The alternative is to simply give up. I think that Justice Breyer was right, but 1) he doesn't do this every day, we do and 2) the Court will have a tough time justifying invalidity merely because some inked-stained wretch of a patent lawyer has drafted a claim consistent with the convoluted twists and turns of the law created by all this goal-post moving. But like I've said about the ACLU, if the Court wants to start invalidating patents one at a time (and has nothing better to do), who am I to stop them?

Dear Skeptical

Maybe you work for the PTO since they also do not see the difference, or more correctly acknowledge the difference. As a biologist the difference is easy to see. A “product of nature” is so just that, a product found in nature. However, a “natural product” is something composed of products that are “natural” not synthesized. Most things in the world are natural products, since they are composed of components from nature. For example, a specific DNA sequence that codes for insulin is a “product of nature”. However, if you break the nucleotides apart, you no longer have a product of nature but it is still a natural product. The mixture of nucleotides would be rejected under 101 as being a “natural product” and not patent eligible. You might say that the mixture of nucleotides would be patent eligible, but you would be wrong, since I have received a 101 rejection on a similar claim. Another example of “product of nature” versus “natural product” is carbon and iron versus steel. Carbon and iron are products of nature, but steel is a natural product (mixture of carbon and iron) and not a product of nature. Examiners are rejecting claims to natural products that are not products of nature.

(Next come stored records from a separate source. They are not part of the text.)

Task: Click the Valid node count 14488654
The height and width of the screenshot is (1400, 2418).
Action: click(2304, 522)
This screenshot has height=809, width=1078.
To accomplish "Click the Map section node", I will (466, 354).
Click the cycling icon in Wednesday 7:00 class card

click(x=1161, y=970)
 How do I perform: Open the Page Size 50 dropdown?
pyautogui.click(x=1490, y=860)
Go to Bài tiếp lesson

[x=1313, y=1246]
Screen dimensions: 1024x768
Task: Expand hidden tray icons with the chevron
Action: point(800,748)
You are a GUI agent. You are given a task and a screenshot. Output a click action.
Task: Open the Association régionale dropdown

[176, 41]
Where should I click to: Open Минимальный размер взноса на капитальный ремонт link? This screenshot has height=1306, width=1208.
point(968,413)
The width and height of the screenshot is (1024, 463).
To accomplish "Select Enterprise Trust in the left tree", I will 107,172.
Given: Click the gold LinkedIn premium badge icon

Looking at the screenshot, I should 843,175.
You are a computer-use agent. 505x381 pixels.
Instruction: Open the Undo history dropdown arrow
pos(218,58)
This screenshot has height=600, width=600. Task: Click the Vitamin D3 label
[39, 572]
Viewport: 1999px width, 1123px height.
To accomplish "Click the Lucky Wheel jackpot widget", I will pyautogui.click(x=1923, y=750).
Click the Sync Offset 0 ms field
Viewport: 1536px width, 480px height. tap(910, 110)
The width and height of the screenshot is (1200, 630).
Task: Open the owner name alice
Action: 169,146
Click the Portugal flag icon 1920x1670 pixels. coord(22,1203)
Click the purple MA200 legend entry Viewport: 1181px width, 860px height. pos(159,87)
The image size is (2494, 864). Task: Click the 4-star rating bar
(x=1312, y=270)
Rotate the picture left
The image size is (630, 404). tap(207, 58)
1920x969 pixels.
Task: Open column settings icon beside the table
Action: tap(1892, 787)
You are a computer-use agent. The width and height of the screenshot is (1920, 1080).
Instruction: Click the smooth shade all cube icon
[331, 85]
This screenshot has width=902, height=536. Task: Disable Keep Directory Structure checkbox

Thanks for the distinction.

I would call your "natural product" something else if it is something that is not found as a total item in nature.

EVERYTHING is composed of products that are "natural" - there is NOTHING that we have - absolutely nothing - that exists outside of components of nature. I suggest instead you call your man-made products "Man-made products" as opposed to "natural products."

Perhaps you have seen the allusion to the natural components of electrons, neutrons and protons, that is often mentioned on other blogs? That logical construct fits your emphasis of distinction. Your emphasis thus draws to an illogical conclusion in the patent context, and interestingly, is the same illogical conclusion that is reached by the software is "maths" crowd when one considers that everything is "maths."

The ontological/philosophical error is quite analogous.